U.S. patent number RE34,435 [Application Number 07/897,623] was granted by the patent office on 1993-11-09 for whirl resistant bit.
This patent grant is currently assigned to Amoco Corporation. Invention is credited to J. Ford Brett, Tommy M. Warren.
United States Patent |
RE34,435 |
Warren , et al. |
November 9, 1993 |
Whirl resistant bit
Abstract
A whirl resistant drill bit is disclosed for use in rotary
drilling. The drill bit includes a generally cylindrical bit body
with a plurality of cutting elements extending out from a lower end
surface.

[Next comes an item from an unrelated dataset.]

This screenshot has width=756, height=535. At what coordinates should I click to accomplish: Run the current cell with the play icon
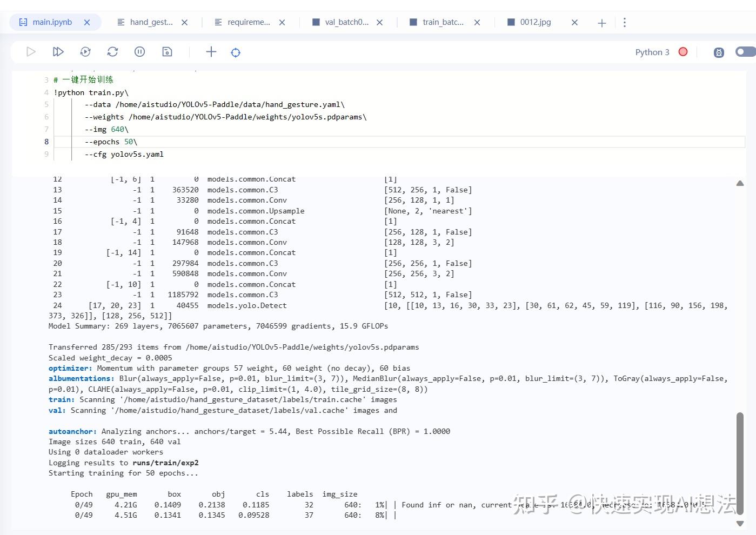coord(31,52)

The cutter elements are grouped in sets such that a first
set of cutters are disposed at substantially an equal radius from a
center of the bit body to create a groove in the material being
drilled. A second set of cutters is connected to the lower end
surface with each cutter therein in overlapping radial relationship
with each other and extending a maximum distance from the lower end
surface less than that of the first set of cutters. At least one
cutter of the second set is in overlapping radial relationship with
at least one of the cutters within the first set of cutters. This
cutter arrangement causes the drill bit to cut grooves within the
formation material that tends to prevent destructive bit whirl.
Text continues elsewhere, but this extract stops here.